— start Records —
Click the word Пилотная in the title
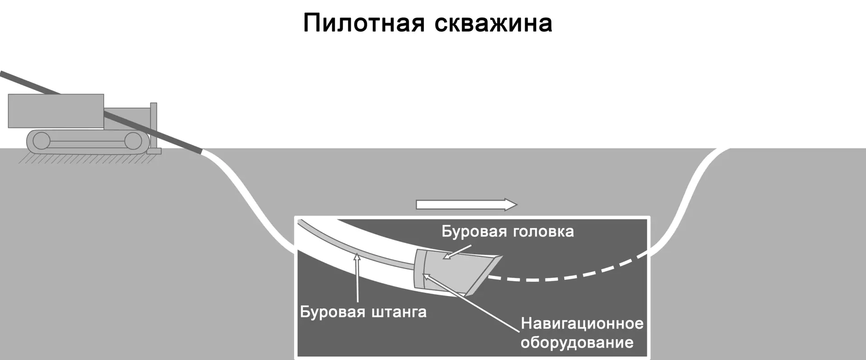pos(364,23)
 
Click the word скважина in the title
pos(493,23)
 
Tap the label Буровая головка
pos(507,231)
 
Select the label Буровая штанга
pos(363,312)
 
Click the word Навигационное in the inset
pos(582,323)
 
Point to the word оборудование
pos(577,342)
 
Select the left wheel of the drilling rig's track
pos(41,141)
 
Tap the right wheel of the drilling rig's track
pos(133,141)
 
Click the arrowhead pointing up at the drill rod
pos(357,258)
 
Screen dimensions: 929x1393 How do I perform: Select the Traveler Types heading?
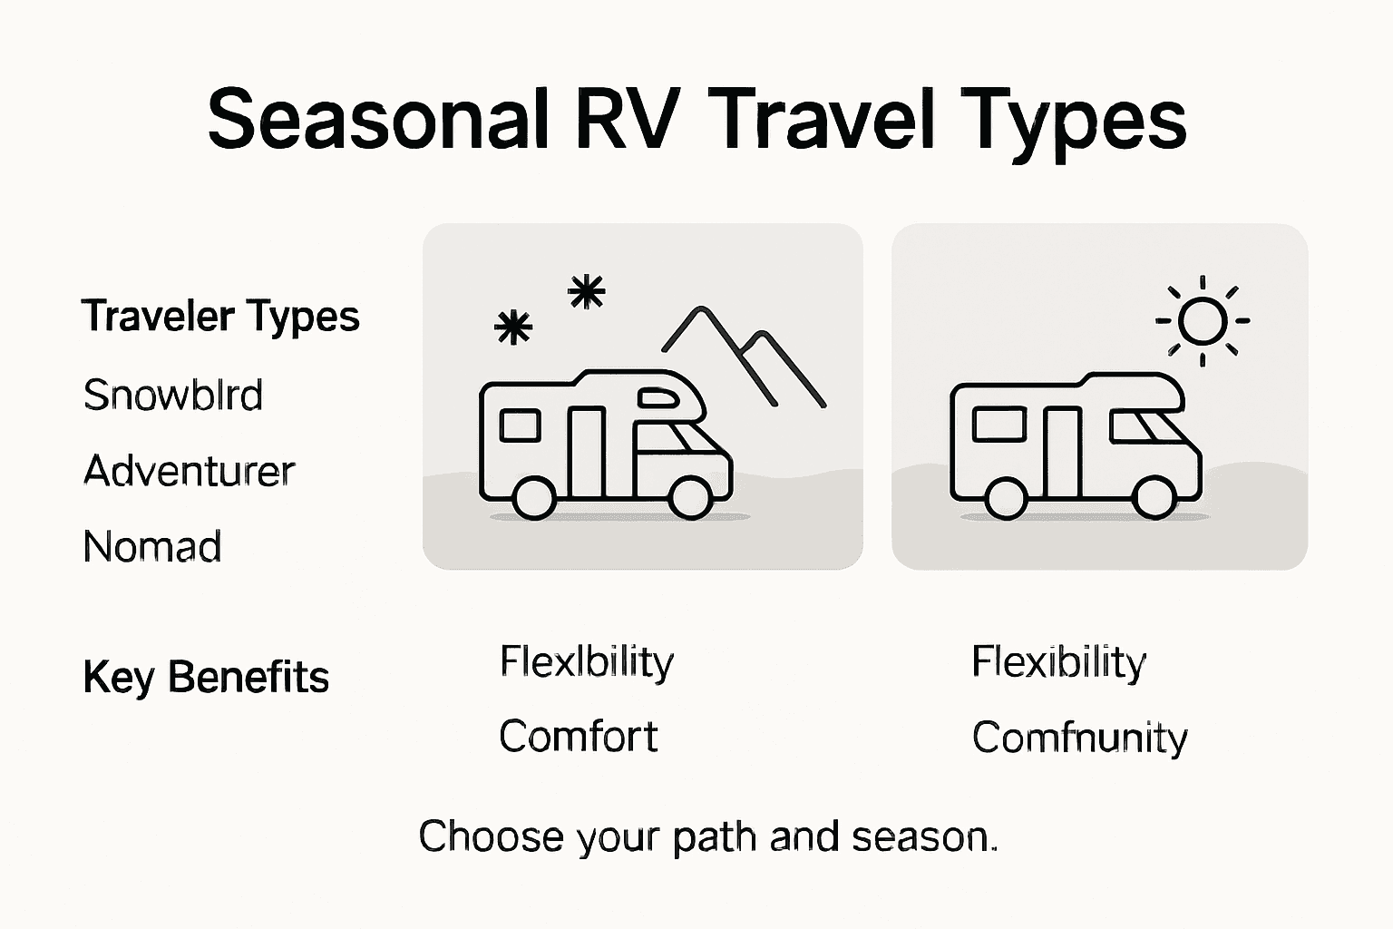220,317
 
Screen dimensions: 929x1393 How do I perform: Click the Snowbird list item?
172,396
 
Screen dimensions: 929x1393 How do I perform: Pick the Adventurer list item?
189,471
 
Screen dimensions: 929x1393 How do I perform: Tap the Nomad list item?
151,547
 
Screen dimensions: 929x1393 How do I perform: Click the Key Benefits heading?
205,678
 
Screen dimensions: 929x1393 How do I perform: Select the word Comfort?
578,736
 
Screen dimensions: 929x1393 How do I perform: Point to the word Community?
1079,738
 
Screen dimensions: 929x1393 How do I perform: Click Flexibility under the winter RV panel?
586,661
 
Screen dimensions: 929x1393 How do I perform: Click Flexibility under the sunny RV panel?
1058,661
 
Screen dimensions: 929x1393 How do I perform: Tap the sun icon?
1203,320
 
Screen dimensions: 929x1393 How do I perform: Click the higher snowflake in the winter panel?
586,292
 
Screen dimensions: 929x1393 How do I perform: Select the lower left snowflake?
513,328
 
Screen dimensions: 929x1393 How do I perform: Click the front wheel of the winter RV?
690,496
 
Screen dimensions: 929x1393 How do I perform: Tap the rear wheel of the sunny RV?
1006,496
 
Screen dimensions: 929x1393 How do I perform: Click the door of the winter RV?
587,451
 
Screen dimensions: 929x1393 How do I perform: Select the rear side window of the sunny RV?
998,424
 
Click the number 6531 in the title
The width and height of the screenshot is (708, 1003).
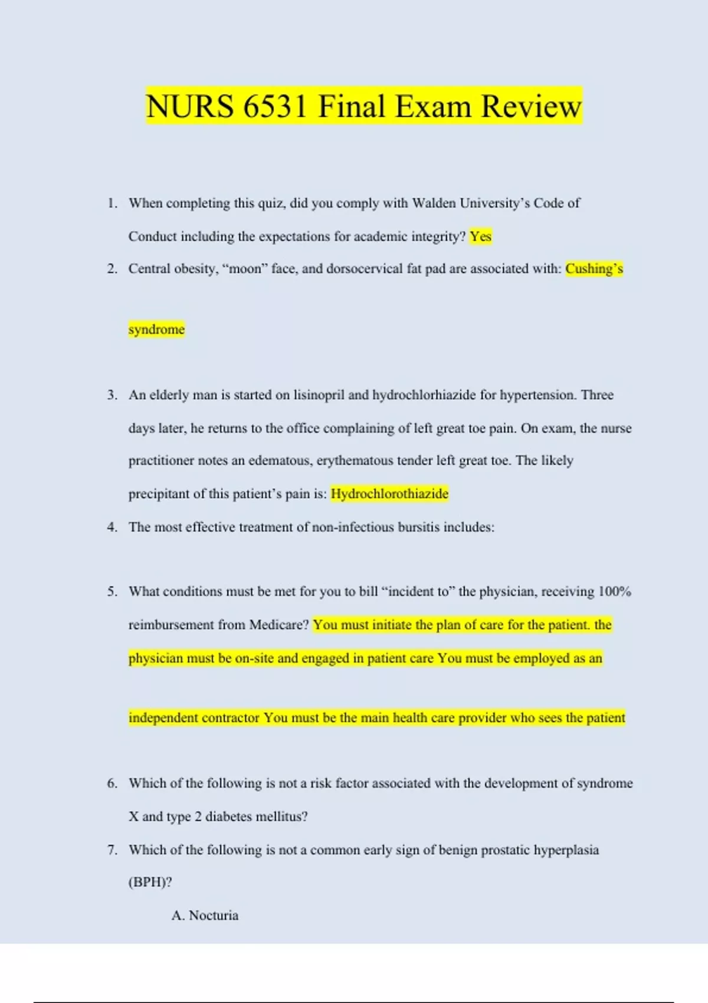(274, 107)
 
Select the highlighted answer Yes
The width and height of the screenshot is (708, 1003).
(480, 237)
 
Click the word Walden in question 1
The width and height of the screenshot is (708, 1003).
(434, 203)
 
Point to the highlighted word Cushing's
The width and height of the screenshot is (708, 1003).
(594, 269)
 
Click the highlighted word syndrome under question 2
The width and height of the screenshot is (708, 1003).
(156, 329)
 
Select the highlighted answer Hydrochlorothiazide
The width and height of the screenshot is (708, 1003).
(389, 493)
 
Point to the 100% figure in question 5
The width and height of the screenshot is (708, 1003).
(614, 591)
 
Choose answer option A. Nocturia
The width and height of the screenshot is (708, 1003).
(205, 915)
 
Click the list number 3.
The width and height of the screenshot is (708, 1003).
(112, 395)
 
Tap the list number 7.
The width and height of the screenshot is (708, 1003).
(112, 850)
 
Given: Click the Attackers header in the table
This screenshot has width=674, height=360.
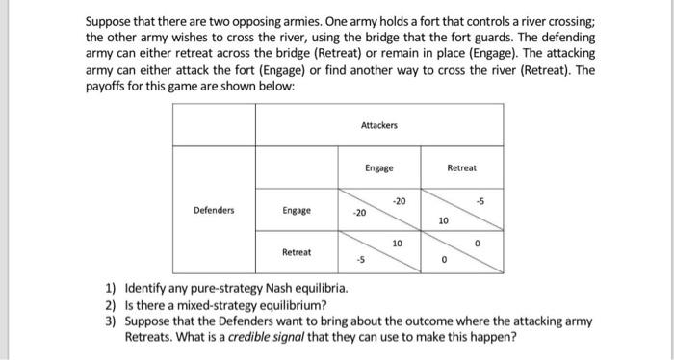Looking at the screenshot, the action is click(x=378, y=125).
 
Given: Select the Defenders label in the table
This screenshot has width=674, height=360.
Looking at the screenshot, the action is click(x=214, y=209).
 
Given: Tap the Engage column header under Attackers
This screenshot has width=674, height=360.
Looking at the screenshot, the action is click(x=378, y=167).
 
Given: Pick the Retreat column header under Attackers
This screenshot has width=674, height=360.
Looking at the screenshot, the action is click(x=461, y=167).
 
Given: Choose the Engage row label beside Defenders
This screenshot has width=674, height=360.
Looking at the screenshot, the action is click(x=297, y=209).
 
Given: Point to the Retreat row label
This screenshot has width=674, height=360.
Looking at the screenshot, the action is click(x=297, y=251).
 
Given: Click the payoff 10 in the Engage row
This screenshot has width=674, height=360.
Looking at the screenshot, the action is click(x=442, y=221).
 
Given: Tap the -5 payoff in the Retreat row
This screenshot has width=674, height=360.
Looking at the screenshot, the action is click(x=360, y=259).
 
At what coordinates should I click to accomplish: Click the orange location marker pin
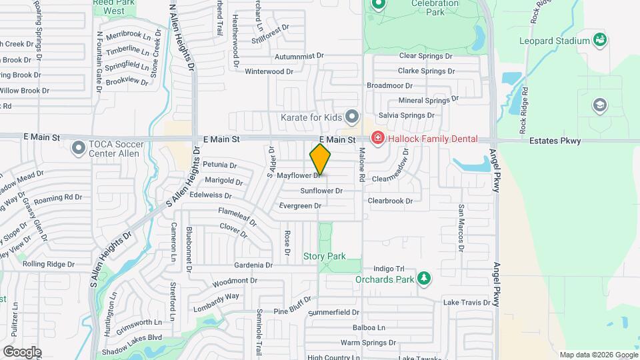click(320, 159)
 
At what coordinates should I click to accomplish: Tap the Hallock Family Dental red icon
click(377, 139)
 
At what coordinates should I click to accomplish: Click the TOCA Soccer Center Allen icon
click(79, 147)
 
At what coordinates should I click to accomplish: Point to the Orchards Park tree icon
click(423, 279)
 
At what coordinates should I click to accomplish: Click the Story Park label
click(325, 256)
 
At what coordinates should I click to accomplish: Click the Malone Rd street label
click(362, 165)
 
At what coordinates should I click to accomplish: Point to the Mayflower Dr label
click(299, 176)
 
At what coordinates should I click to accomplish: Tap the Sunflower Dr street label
click(321, 191)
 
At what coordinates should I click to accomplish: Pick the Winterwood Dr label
click(269, 71)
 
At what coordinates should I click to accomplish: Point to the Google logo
click(22, 351)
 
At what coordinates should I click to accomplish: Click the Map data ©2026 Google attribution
click(597, 355)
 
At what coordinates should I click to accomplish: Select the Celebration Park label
click(444, 7)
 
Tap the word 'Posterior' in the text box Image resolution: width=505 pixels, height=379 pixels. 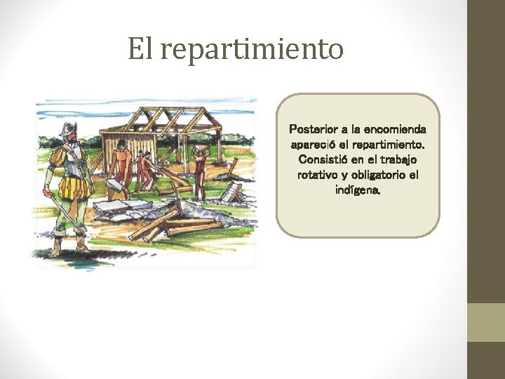313,130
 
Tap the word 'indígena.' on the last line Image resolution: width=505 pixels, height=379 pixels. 358,190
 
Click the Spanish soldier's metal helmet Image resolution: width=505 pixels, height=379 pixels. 67,131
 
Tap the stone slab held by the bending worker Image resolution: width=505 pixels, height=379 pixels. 113,183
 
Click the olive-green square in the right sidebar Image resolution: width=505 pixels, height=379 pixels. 486,322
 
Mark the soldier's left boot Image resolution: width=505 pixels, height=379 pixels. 82,242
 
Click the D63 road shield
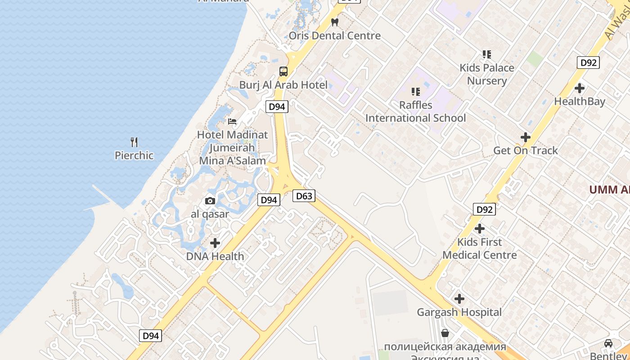point(304,196)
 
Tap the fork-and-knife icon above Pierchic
point(134,142)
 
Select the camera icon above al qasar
point(210,201)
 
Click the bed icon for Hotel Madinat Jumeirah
point(232,122)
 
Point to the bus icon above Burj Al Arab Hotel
point(284,72)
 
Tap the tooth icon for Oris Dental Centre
point(334,22)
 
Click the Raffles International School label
point(415,112)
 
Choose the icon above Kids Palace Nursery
point(486,54)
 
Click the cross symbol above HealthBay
point(580,88)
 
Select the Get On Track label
point(526,151)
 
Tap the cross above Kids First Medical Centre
point(480,229)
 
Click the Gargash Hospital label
point(459,312)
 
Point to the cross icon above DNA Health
point(215,243)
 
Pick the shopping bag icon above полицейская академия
point(445,333)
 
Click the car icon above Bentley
point(608,343)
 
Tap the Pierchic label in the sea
point(134,156)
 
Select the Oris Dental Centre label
point(335,36)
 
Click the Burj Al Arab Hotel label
point(284,85)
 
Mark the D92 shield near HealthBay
point(588,63)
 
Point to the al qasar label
point(210,214)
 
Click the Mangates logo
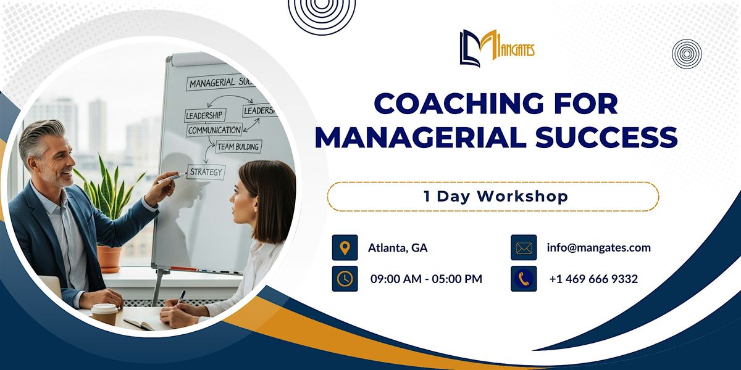[496, 48]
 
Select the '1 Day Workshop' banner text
[492, 197]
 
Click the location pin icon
[345, 247]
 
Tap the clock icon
[345, 279]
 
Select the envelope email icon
[524, 248]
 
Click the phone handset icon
[524, 279]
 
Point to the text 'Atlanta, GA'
[398, 248]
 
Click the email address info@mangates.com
[598, 247]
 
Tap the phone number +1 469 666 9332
[593, 279]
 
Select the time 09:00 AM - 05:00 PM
[426, 279]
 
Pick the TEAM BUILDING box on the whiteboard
[238, 147]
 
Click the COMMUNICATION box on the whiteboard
[214, 130]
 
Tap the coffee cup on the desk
[104, 314]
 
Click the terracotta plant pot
[110, 259]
— end Records —
Your objective: Please pull out every line above that contains the word "panel". Case counts.

Result of the exercise:
Screen dimensions: 929x1393 How do I perform: Click Flexibility under the winter RV panel?
Screen dimensions: 929x1393 How do I perform: Click Flexibility under the sunny RV panel?
Screen dimensions: 929x1393 How do I perform: Click the higher snowflake in the winter panel?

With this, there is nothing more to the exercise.